▶ [EXERCISE BRIEF]
Return a copy of every line in the data below that contains "computer".

▶ [Stored data]

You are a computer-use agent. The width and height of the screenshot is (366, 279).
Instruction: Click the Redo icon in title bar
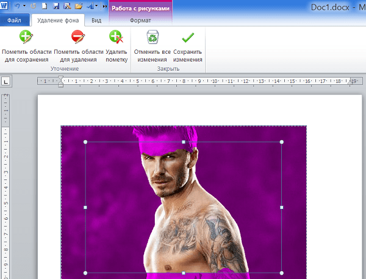(34, 6)
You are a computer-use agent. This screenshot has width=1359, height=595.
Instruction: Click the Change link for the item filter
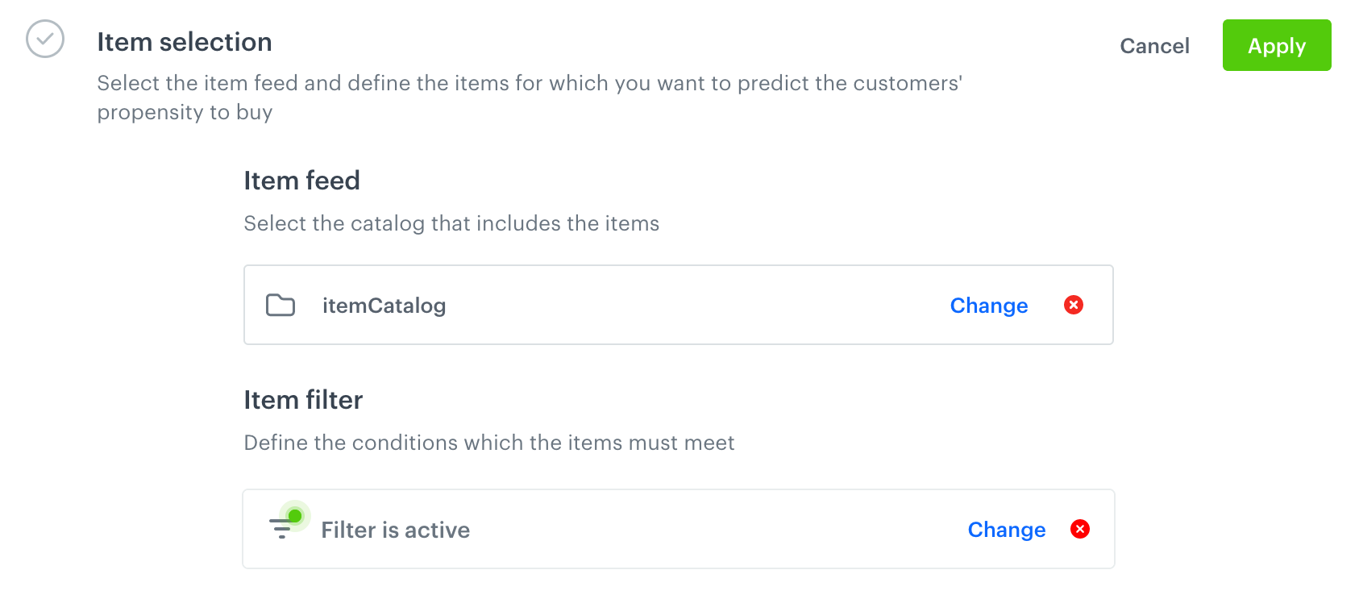1006,529
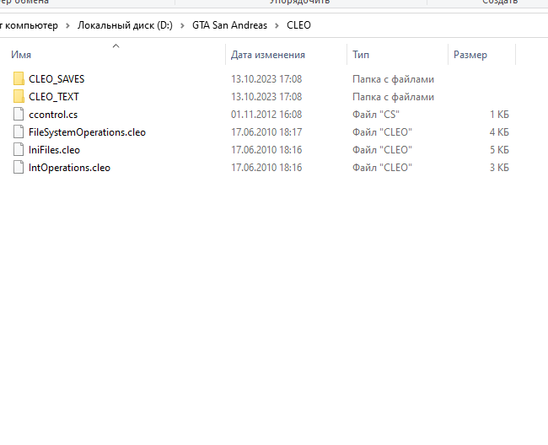This screenshot has width=548, height=445.
Task: Expand chevron after GTA San Andreas breadcrumb
Action: click(277, 25)
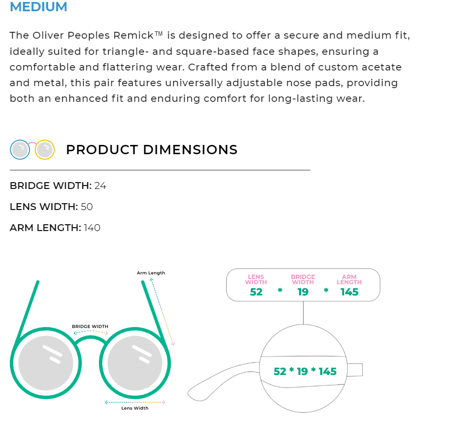This screenshot has width=472, height=422.
Task: Click the left green arm of the glasses diagram
Action: tap(27, 311)
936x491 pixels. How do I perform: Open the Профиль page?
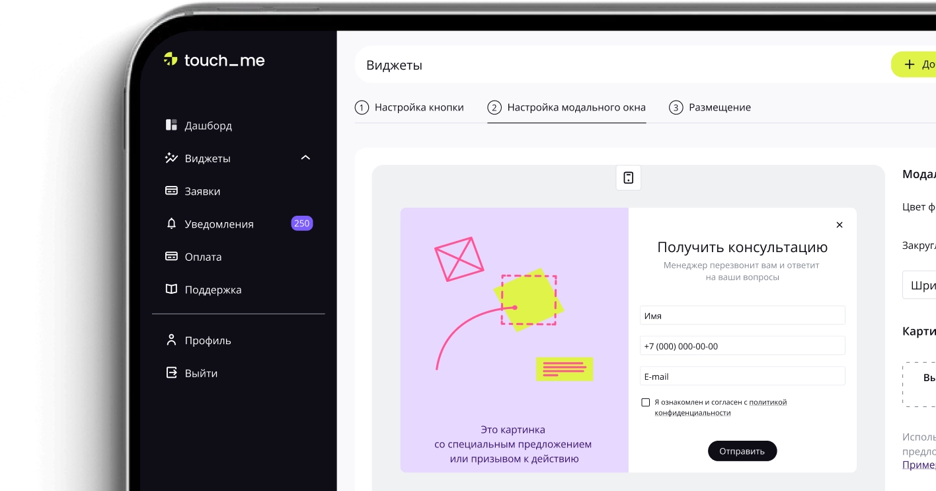pyautogui.click(x=207, y=340)
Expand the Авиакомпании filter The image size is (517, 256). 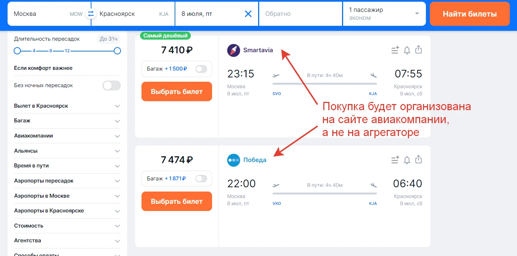click(117, 136)
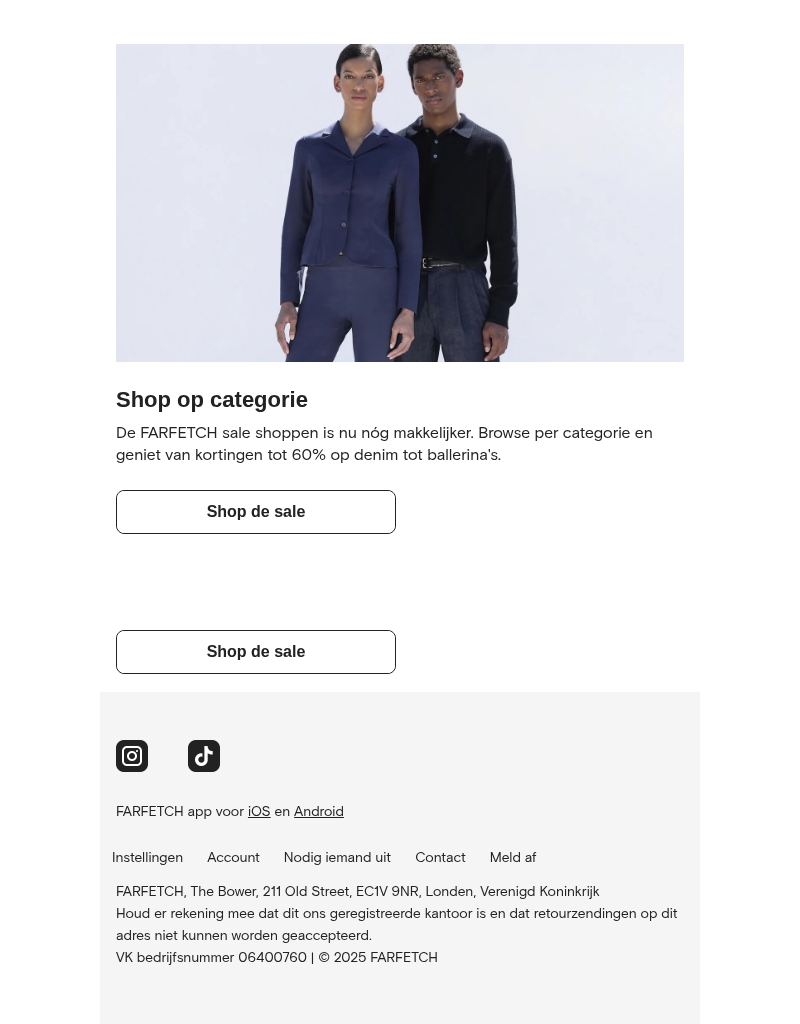Open the Instagram social icon
800x1024 pixels.
click(x=132, y=756)
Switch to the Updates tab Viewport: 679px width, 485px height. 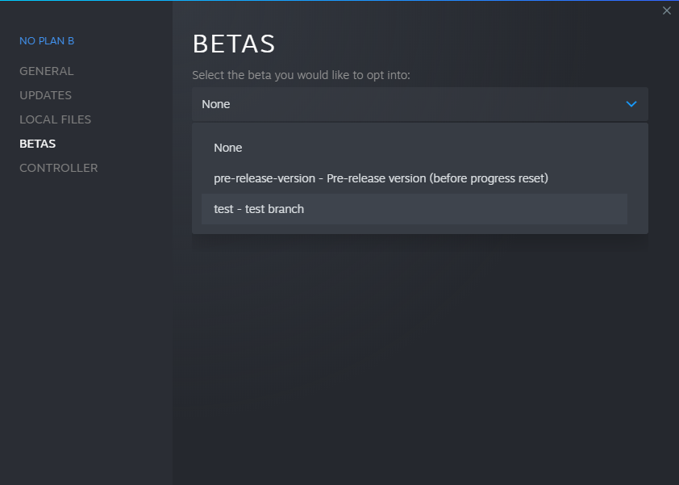(45, 95)
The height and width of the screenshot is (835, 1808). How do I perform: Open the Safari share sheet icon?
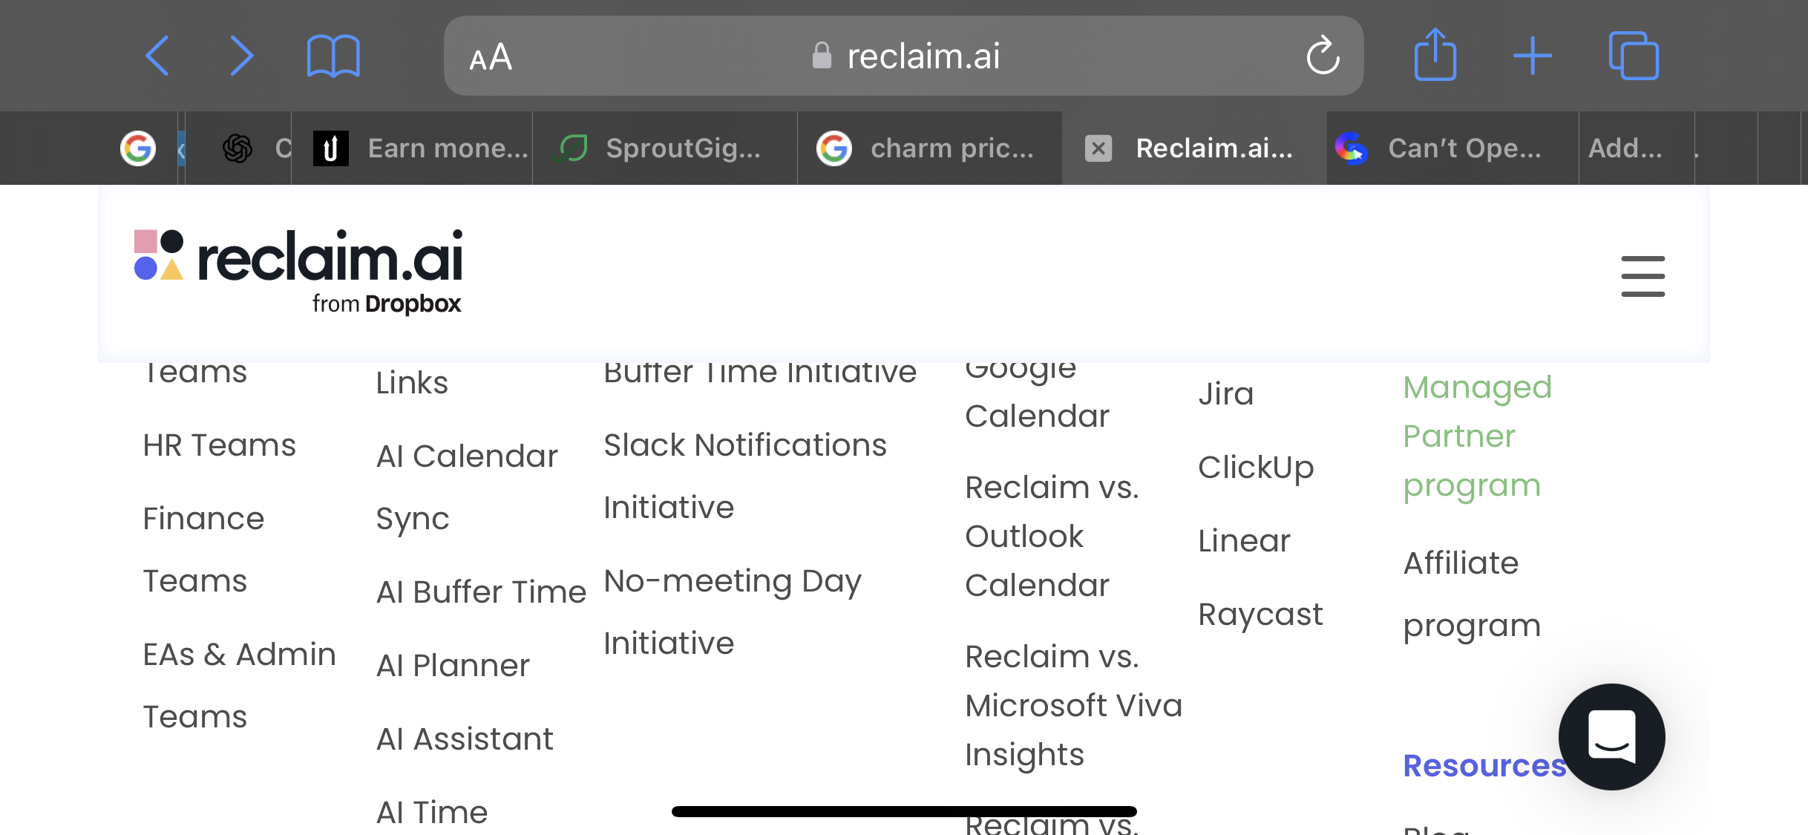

▶ [SOLUTION BELOW]
You are a computer-use agent. The width and height of the screenshot is (366, 279).
You are a computer-use agent. This screenshot has width=1359, height=595.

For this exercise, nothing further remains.